As therapies for systemic cancers improve and patients survive longer, the incidence of brain metastases is increasing. Current therapies include varying combinations of surgery, stereotactic radiosurgery (SRS), whole-brain radiation therapy (WBRT), and in a small subset of patients, systemic therapy. The use of SRS to treat brain metastases has been one of the major successes in neuro-oncology, providing effective local control of even radioresistant brain metastases. Several studies have compared the outcomes of patients with a limited number of brain metastases treated with surgery or radiosurgery alone, with the addition of WBRT.1–4 These studies, which usually included heterogeneous tumor histologies and varying extent of systemic disease, have generally shown improved intracranial control with the addition of WBRT, but no significant improvement in overall survival, and an increased risk of neurocognitive impairment.
Most recently, at the 2015 American Society of Clinical Oncology annual meeting, Brown et al presented the results of the North Central Cancer Treatment Group (NCCTG) (Alliance) N0574 study, a phase III trial comparing SRS+WBRT to SRS alone in patients with 1–3 brain metastases.5 This study for the first time used decline in cognitive function at 3 months as the primary endpoint. Cognitive deterioration at 3 months was significantly more frequent in the WBRT+SRS group than the SRS alone group, involving especially immediate recall, memory, and verbal fluency. As with prior studies, intracranial disease control was improved with WBRT but there was no improvement in overall survival.

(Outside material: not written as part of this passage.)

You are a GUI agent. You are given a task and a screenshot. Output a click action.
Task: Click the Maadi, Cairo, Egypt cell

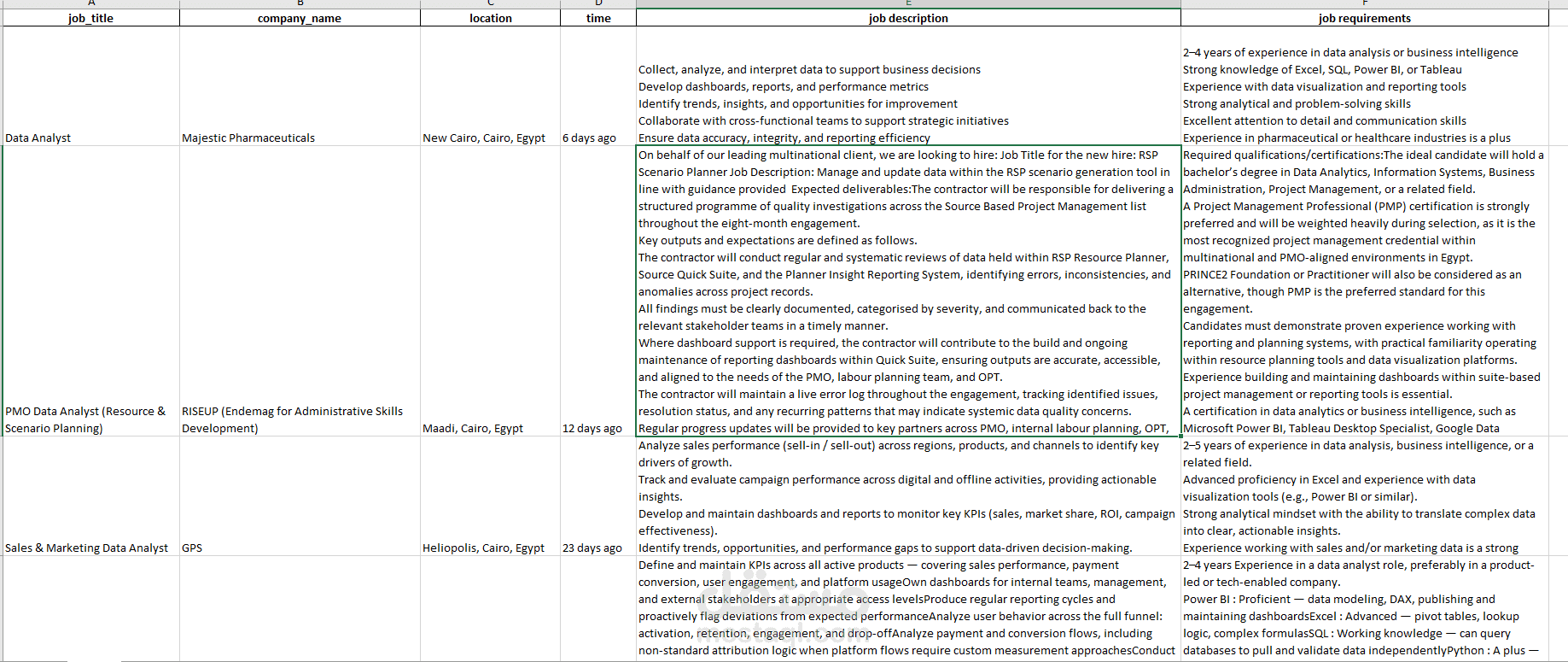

This study adds to the growing body of literature addressing this issue. Nonetheless, there is currently no consensus on the value of WBRT and the optimal management of patients with brain metastases remains a dilemma that confronts clinicians looking after these patients. In this issue of Neuro-Oncology, Dr Arjun Sahgal from the University of Toronto discusses the data in favor of omitting WBRT from patients with newly-diagnosed brain metastases, while Dr. Minesh Mehta from the University of Maryland provides the counter-argument of including WBRT for these patients.